U.S., Russia Share Strategic Goals, Partners Against Terror
By Linda D. Kozaryn
American Forces Press Service
WASHINGTON, Oct. 4, 2002 The United States and Russia are partners in the war against terrorism and both share the strategic goal of seeing Iraq disarmed of its weapons of mass destruction, Secretary of State Colin Powell said Thursday.
Speaking at the U.S.-Russia Business Council's annual meeting, Powell highlighted the strategic partnership that President Bush and Russian President Vladimir Putin have established and that they plan to deepen in the years ahead. "Russia is becoming a full participant in the international system," Powell said.
"Today, across the globe, Russia and the United States are working together on issues of shared concern, rather than vying for spheres of influence," he said. "The global chessboard of the Cold War, with red pieces for Soviet communism and white pieces for the Free World has been overturned once and for all."

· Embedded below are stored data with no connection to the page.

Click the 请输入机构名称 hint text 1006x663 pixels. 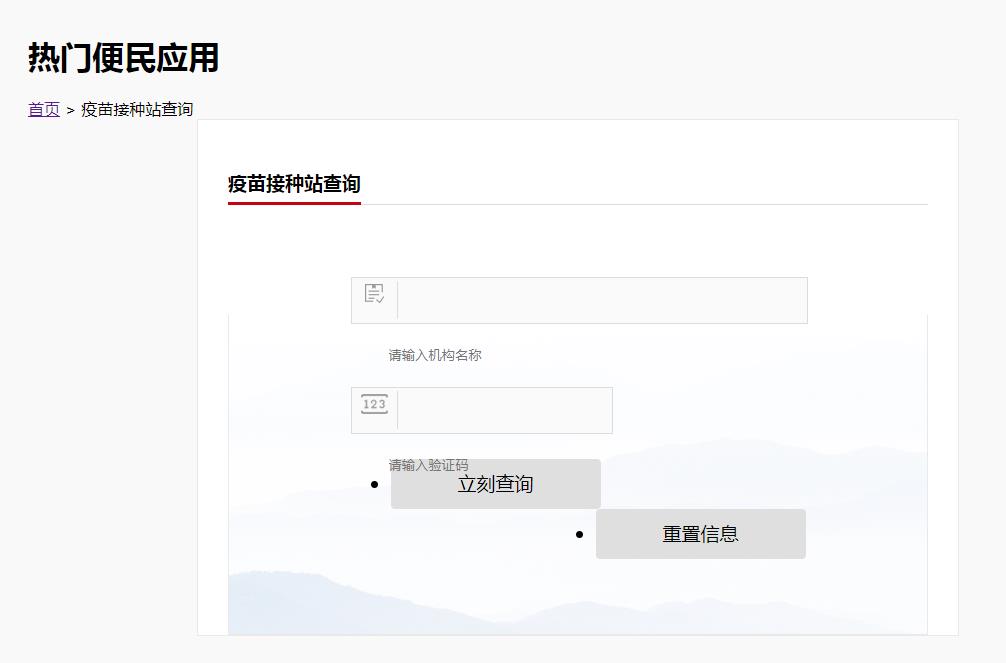pos(435,355)
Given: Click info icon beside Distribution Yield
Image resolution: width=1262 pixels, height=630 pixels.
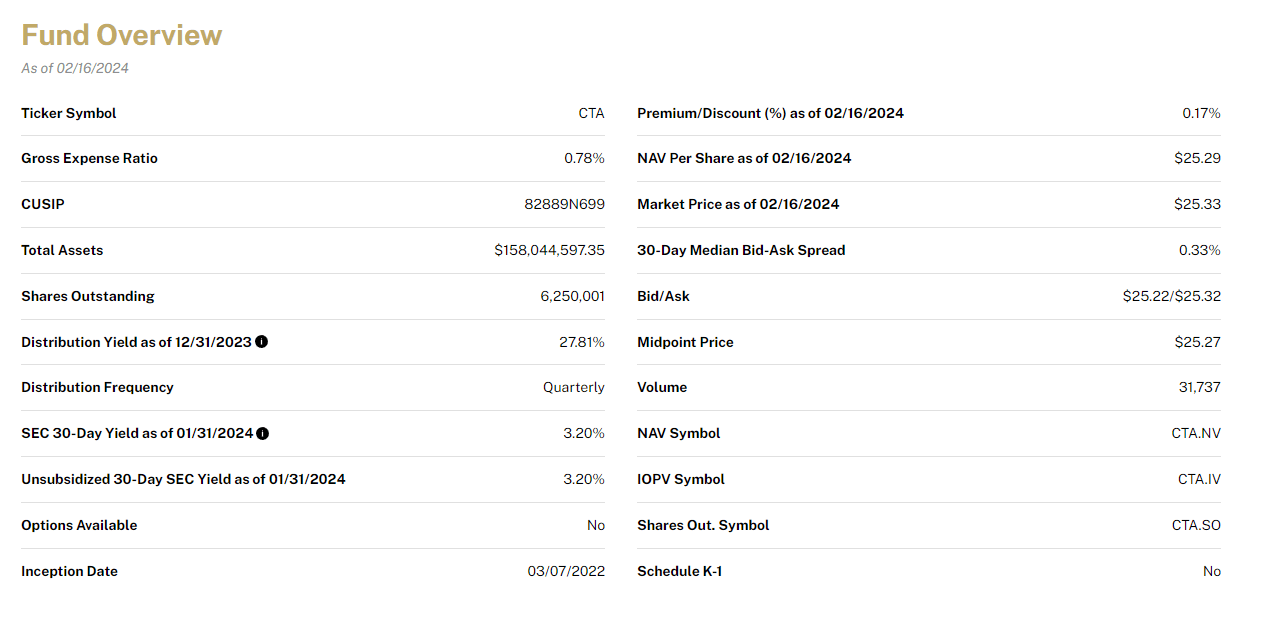Looking at the screenshot, I should pyautogui.click(x=262, y=342).
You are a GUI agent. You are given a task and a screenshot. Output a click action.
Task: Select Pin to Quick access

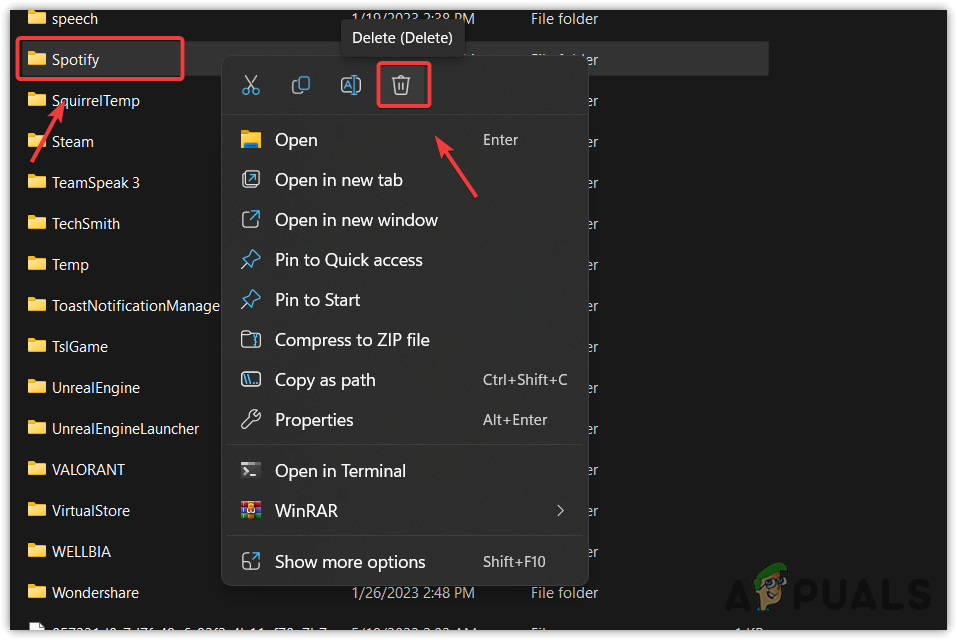click(x=348, y=260)
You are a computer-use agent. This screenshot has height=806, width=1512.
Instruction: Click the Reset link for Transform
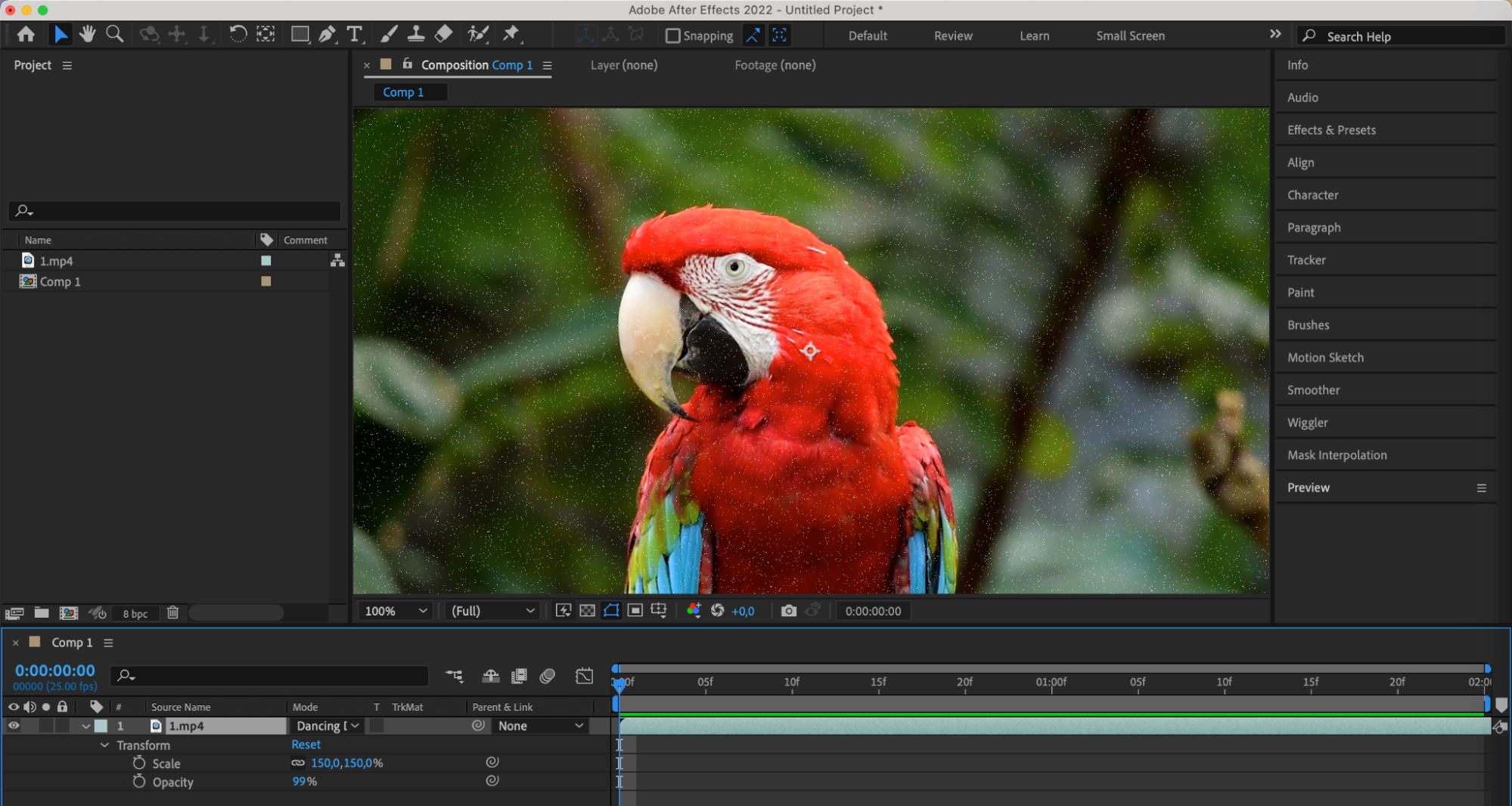pyautogui.click(x=306, y=745)
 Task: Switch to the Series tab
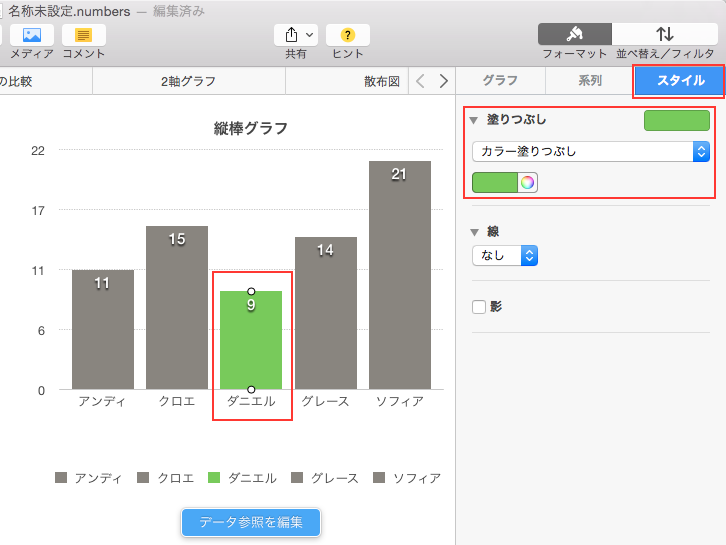click(x=590, y=81)
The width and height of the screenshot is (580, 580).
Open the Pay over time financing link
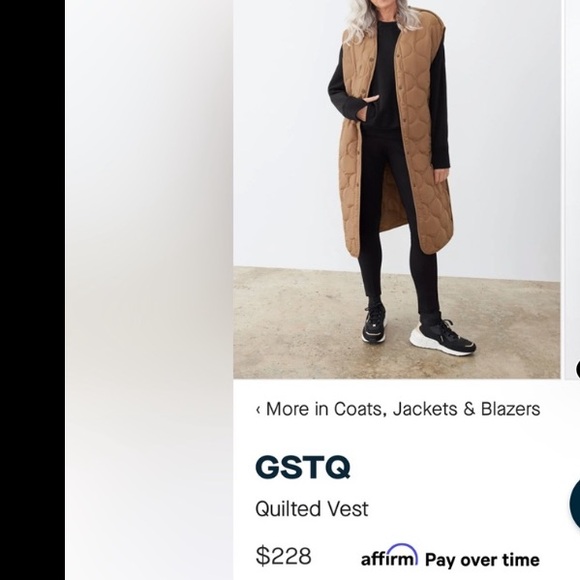(x=482, y=560)
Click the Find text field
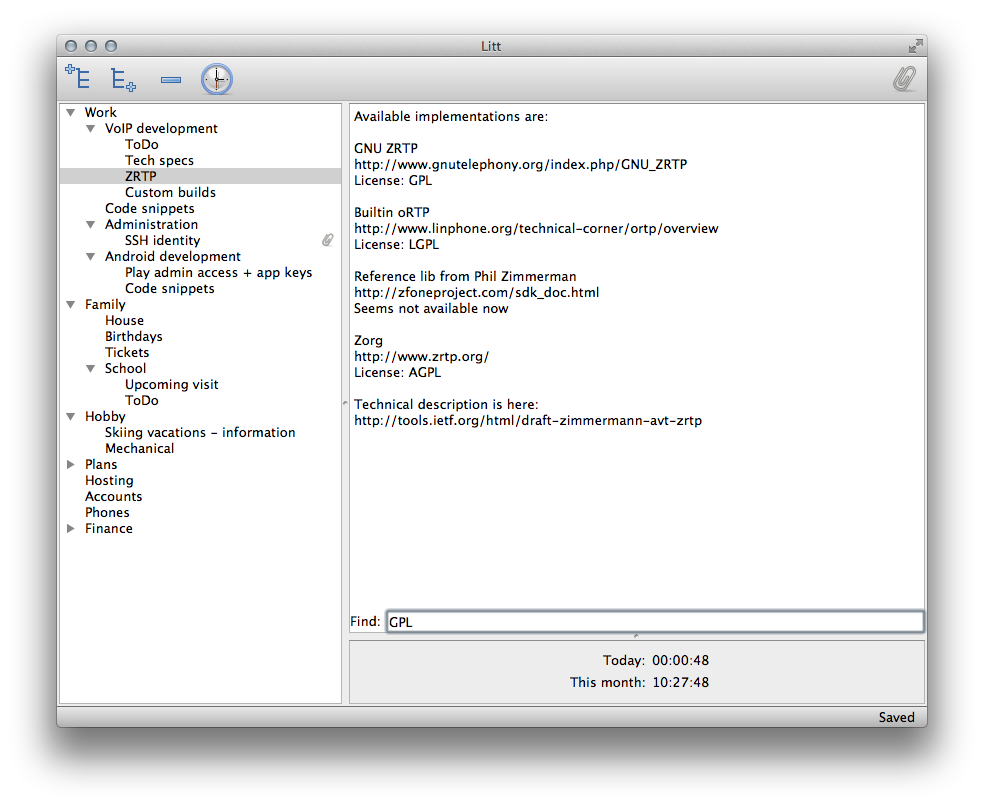984x806 pixels. 654,622
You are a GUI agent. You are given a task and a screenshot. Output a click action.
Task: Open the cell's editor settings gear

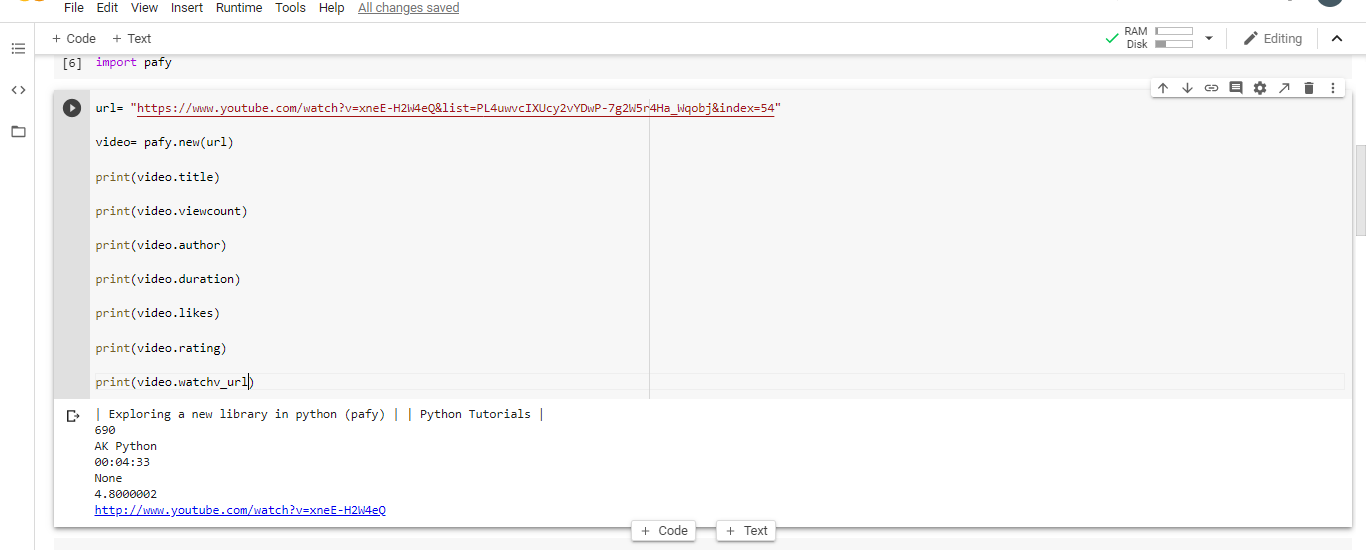1260,88
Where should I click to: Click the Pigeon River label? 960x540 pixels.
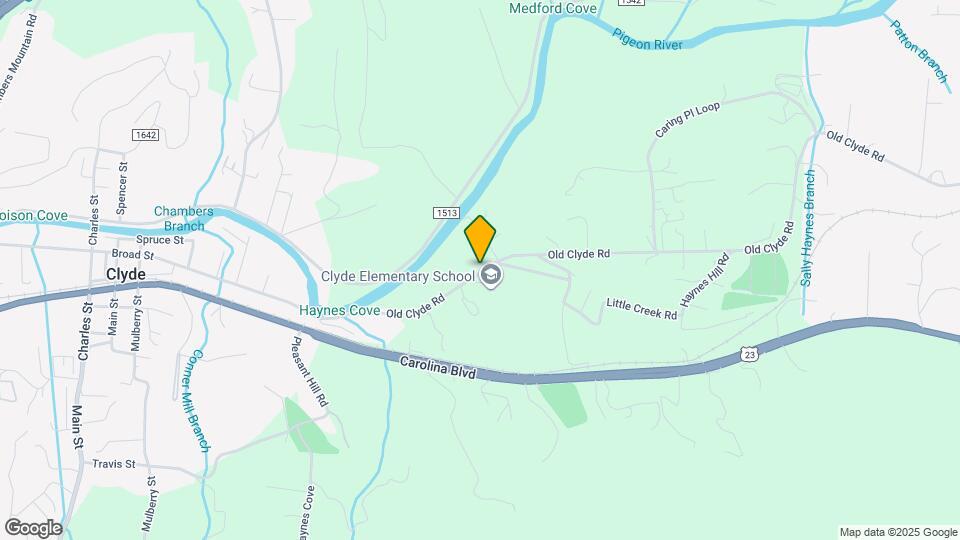(x=647, y=40)
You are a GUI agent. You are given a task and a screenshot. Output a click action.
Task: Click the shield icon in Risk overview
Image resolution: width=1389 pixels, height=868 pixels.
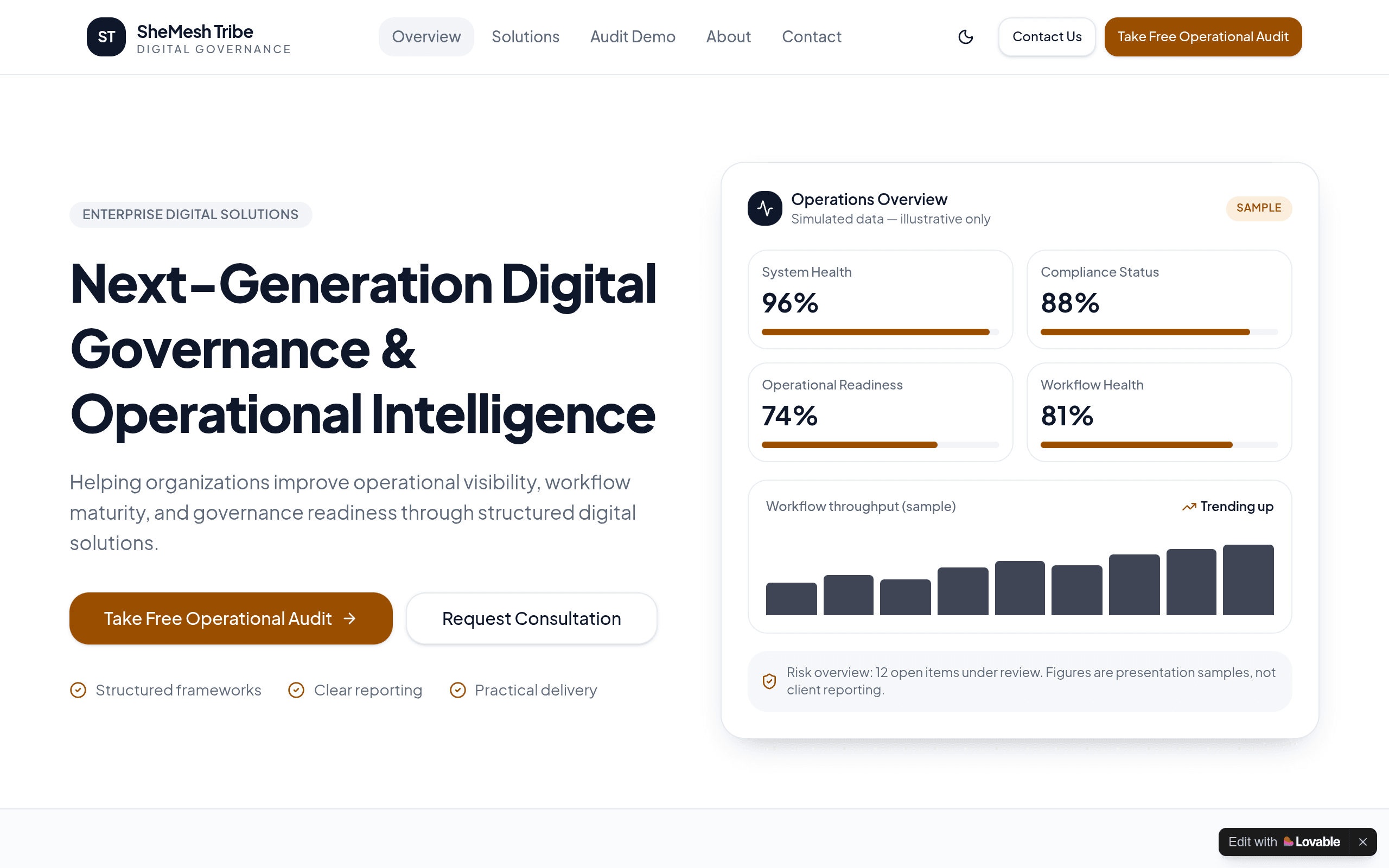pyautogui.click(x=769, y=681)
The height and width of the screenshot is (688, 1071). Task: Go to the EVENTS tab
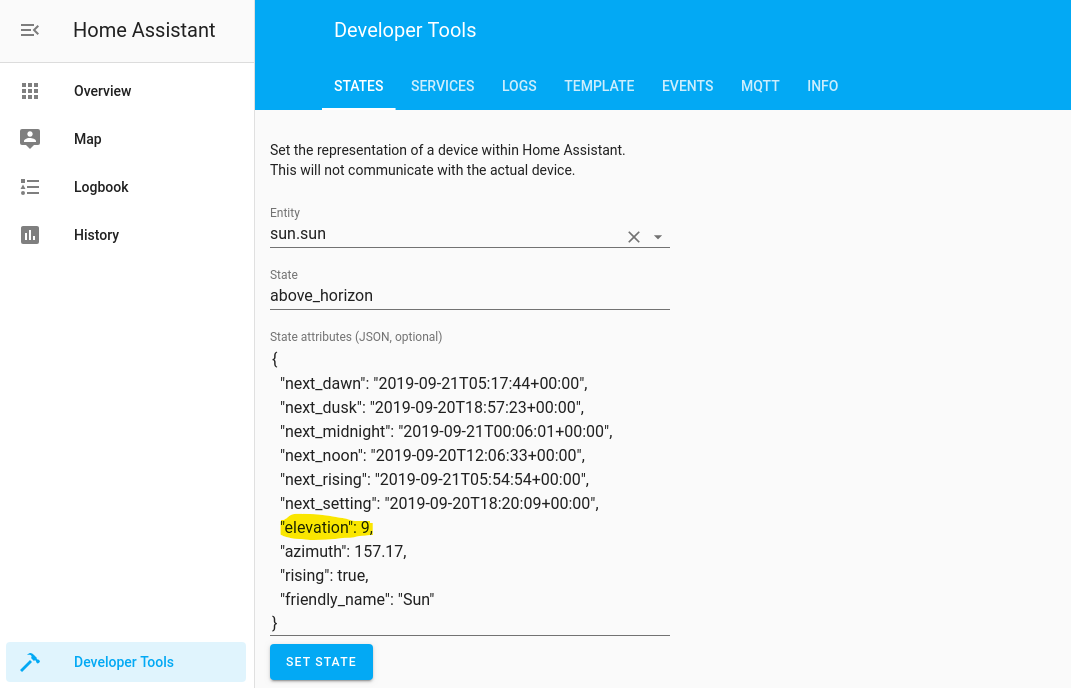coord(687,86)
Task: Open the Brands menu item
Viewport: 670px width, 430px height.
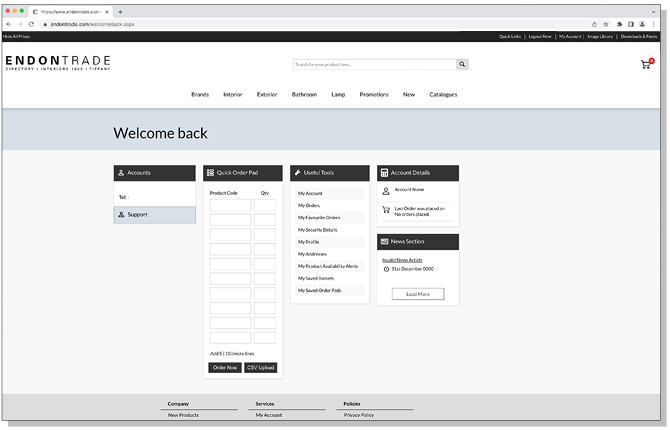Action: 200,94
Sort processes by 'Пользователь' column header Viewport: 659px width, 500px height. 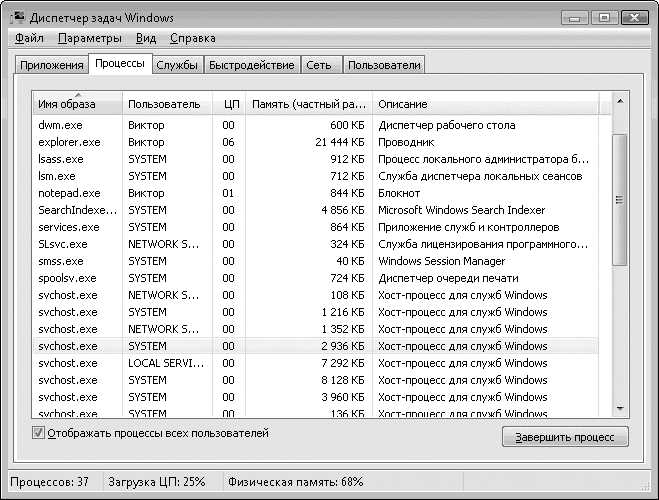click(x=166, y=104)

Recalling that as a U.S. soldier he'd spent most of his adult life preparing for war with the Soviets, Powell said he still finds himself "astonished at the reality of this new situation." As a second lieutenant all the way to serving as chairman of the Joint Chiefs of Staff, he was concerned with the Fulda Gap, the most likely point of a Soviet attack on the East-West German border.
"I was kidding with someone the other day," Powell noted, "and I said, 'You know what the Fulda Gap is, don't you? It's a store that sells Levi's somewhere near the town of Fulda.'"
The United States and Russia are now cooperating to defuse tensions between India and Pakistan, to consolidate peace in the Balkans and to end violence in the Middle East. Powell said he talks about these and other issues almost daily with Russia's Foreign Minister Igor Ivanov.
"We want to make sure that we are inside one another's pocket in the decision process," the secretary said. "We share the strategic goal of an Iraq disarmed of its weapons of mass destruction, and we are working together to achieve it."
The United States and Russia are partners in the war against terrorism. Counterterrorism cooperation is now a key element of the relationship, and Russia has made invaluable contributions to the global anti-terror coalition. This includes military assistance, overflight clearance, search and rescue assistance, intelligence sharing and law enforcement cooperation.
Powell said he'll never forget Putin's response to the Sept. 11, 2001, terrorist attacks. "He came out, and he stood with us against a common enemy," the secretary said. "He responded to President Bush's call for all of us to unite against terrorism."
U.S. relations have gone from being based on a balance of fear, Powell said, to one based on mutual interests. When the United States pulled out of the Anti-Ballistic Missile Treaty last December, he noted, there "was no crisis in U.S.-Russia relations, no new arms race began."
Powell recalled that even though Putin disagreed with the U.S. decision, the Russian president did not let it change the relationship between the two countries because they had important work to do. Six months later, both sides signed the Treaty of Moscow, a historic strategic arms-reduction treaty to slash strategic offensive weapons arsenals over the next 10 years, and a declaration redefining the U.S.- Russian agenda emphasizing cooperation and joint action to meet 21st century challenges.
A few days later in Rome, the United States joined the North Atlantic Alliance in forming the NATO-Russia Council to foster Russia's full integration into the Euro-Atlantic community. Heading into NATO's Prague summit scheduled for November, Powell said, there is "a great deal more calm atmosphere than would have been expected."
"Russia's new partnership with NATO and the admission of new members," he said, "will strengthen the alliance's ability to meet new security threats."
Even though ties between the United States and Russia are now focused on cooperation and partnership, Powell noted, there are still areas of serious disagreement. U.S. officials are concerned about Russian nuclear weapons and ballistic missile technology that is still finding its way to Iran. U.S. officials are also concerned about Chechnya and terrorist activities in the Republic of Georgia's Pankisi Gorge.
"These disagreements, however," Powell said, "should not cause us to lose sight of the dramatic changes that have occurred in our relationship on the security front."